La CGIL regionale, per la voce di Eustachio Nicoletti, dà la tragica notizia di 700 insegnanti lucani che devono prendere la via del confino verso il Centro-Nord. Dico “confino”, perché è un trasferimento forzato, cui non ci si può sottrarre. Peggio che con Mussolini.
Bisogna infatti sapere che, subito dopo la prima guerra mondiale, quando il Trentino-AltoAdige passò all’Italia, Mussolini, con la logica che è propria del colonizzatore, si preoccupò di trasferire alcune centinaia di insegnanti nella regione appena acquistata. L’intento era quello di italianizzarla. Mussolini capiva l’importanza che hanno gli insegnanti nel modellare le coscienze.
Il trasferimento, però, non era coatto. Era volontario e premiato. Chi accettava il trasferimento aveva il vantaggio di vedersi valutare gli anni di insegnamento per tre su due. E’ come dire: ne fai due, te ne valgono tre. Si immaginino i vantaggi ai fini degli scatti di stipendio e della pensione!
I nostri 700 insegnanti, invece, ove rifiutassero il trasferimento, perderebbero il diritto al ruolo, e cioè il pane. Altro che buona scuola! Anzi, altro che scuola buona!
Gli insegnanti, per lo più donne, dovranno dunque lasciare la famiglia, trovarsi una casa, pagare il fitto, lasciare in loco lo stipendio, tutto a vantaggio della località di trasferimento. Altro tributo pagato dal Sud al Nord.
Di contro, nei paesi lucani rimarranno figli e mariti, o mogli, soffrendo di una famiglia dimezzata. E che succederà se i figli sono di pochi mesi o di pochi anni? Quale tributo pagheranno per il trauma subito?
E’ una tragedia familiare ed è una tragedia sociale. Si provi ad immaginare che cosa significa per i nostri paesi, quasi sempre di 1.000-2.000 abitanti, la perdita di uno o due o tre insegnanti, “intellettuali” che fanno cultura, aprono le menti, leggono i giornali, assumono cariche amministrative…

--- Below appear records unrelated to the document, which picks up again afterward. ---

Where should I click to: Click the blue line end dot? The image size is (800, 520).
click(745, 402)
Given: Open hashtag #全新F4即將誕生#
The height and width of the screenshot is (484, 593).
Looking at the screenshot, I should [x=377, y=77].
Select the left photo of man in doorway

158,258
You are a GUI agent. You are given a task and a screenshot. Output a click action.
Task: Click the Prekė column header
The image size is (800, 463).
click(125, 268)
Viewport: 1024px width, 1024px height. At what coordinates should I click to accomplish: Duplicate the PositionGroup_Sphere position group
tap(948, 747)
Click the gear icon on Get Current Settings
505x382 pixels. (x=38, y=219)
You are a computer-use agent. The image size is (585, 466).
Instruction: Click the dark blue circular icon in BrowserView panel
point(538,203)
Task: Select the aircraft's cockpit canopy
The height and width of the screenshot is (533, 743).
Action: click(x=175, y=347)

Lo sapeva bene Mussolini il ruolo degli insegnanti, quando li trasferiva a Bolzano e li premiava.
C’è anche un effetto ulteriore. Dopo un anno di divisione imposta, e con quali pericoli?, le famiglie, legittimamente, tenderanno a ricomporsi. Ma la ricomposizione difficilmente avverrà nei nostri paesi. Più sicuramente la ricomposizione avverrà al Nord. E sarà un altro colpo alla consistenza demografica della nostra regione, che si fa sempre più stanca, inabile, culturalmente povera, cioè vecchia. Ma chi ci pensa? Che importa?
A me piace, però, dare speranza e consigli a chi va via per coazione. Al più presto si chiami i figli, li avvii nelle scuole della nuova sede. Li preparerà alla frequenza di una scuola certo migliore, in una società più aperta e più evoluta, con prestigiose sedi universitarie a portata di mano. Son ragazzi che, se non emigrano oggi, emigreranno domani.

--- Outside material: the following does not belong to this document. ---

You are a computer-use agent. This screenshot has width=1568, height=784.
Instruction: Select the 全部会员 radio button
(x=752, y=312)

Generalmente emigrano i figli; i genitori, se non vogliono morire soli, spesso li raggiungono. Questa volta ad emigrare sono i genitori, dopo anni di sacrifici a casa loro, per acquistare una casa con mutui, arredarla, nutrire i piccoli.
Stiano tranquilli. Avranno semplicemente anticipato i tempi. E avranno fatto opera generosa verso i figli, creandogli un futuro più tranquillo. Qui teniamoci il PIL, che aumenta e fa gridare al miracolo Renzi e il gladiatore, solo perché si vendono più automobili.
Nessuno dice che, quando verranno meno le automobili (e verranno meno prima o poi) ci ritroveremo a sgranocchiare i kruscki.